What is being asked
Copy out the entries word for word, from the line containing "This screenshot has height=588, width=1568." down to the line containing "pyautogui.click(x=239, y=417)", including both of those lines.

Record extracts
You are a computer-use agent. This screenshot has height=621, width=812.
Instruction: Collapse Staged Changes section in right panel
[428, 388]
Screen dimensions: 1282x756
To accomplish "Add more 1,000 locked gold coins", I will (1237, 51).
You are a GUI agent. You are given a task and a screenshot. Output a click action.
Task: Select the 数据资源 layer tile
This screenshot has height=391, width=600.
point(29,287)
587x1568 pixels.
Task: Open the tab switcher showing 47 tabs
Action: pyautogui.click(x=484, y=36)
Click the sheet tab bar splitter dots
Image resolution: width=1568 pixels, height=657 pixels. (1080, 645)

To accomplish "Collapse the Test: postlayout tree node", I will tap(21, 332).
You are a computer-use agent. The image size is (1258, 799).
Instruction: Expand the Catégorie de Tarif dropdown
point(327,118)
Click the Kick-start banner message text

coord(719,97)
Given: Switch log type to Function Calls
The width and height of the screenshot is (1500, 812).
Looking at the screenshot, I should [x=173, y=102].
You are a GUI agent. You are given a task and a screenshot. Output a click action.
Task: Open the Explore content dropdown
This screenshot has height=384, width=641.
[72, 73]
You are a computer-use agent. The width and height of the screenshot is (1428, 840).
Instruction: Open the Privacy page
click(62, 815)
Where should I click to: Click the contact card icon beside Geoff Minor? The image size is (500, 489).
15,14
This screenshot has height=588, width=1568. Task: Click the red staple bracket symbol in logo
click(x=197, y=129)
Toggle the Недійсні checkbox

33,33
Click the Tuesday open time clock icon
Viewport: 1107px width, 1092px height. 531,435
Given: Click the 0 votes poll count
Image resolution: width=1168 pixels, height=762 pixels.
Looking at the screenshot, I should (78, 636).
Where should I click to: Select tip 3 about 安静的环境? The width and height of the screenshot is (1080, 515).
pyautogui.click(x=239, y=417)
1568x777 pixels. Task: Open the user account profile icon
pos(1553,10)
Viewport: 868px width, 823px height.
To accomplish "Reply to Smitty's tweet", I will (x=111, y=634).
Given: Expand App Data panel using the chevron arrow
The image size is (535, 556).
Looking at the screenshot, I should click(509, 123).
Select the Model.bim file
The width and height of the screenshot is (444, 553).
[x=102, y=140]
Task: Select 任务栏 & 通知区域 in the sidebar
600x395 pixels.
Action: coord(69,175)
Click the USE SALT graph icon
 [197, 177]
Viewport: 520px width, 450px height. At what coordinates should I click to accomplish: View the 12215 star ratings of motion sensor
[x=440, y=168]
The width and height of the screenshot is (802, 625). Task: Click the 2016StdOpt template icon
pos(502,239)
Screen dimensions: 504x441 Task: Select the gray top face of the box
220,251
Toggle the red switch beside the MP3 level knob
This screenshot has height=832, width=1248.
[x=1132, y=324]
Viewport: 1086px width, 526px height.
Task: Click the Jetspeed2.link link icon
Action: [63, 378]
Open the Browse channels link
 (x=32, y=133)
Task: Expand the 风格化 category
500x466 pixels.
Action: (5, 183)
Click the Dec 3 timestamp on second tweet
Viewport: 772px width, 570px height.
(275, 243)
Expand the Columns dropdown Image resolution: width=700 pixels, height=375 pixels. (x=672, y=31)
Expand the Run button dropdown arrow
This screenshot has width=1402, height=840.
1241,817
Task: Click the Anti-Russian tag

Full response
This screenshot has height=588, width=1568. Task: Click the red staple bracket symbol in logo
click(x=197, y=129)
Toggle the Недійсні checkbox

33,33
Click the Tuesday open time clock icon
Viewport: 1107px width, 1092px height. 531,435
Given: Click the 0 votes poll count
Image resolution: width=1168 pixels, height=762 pixels.
Looking at the screenshot, I should (78, 636).
Where should I click to: Select tip 3 about 安静的环境? The width and height of the screenshot is (1080, 515).
pyautogui.click(x=239, y=417)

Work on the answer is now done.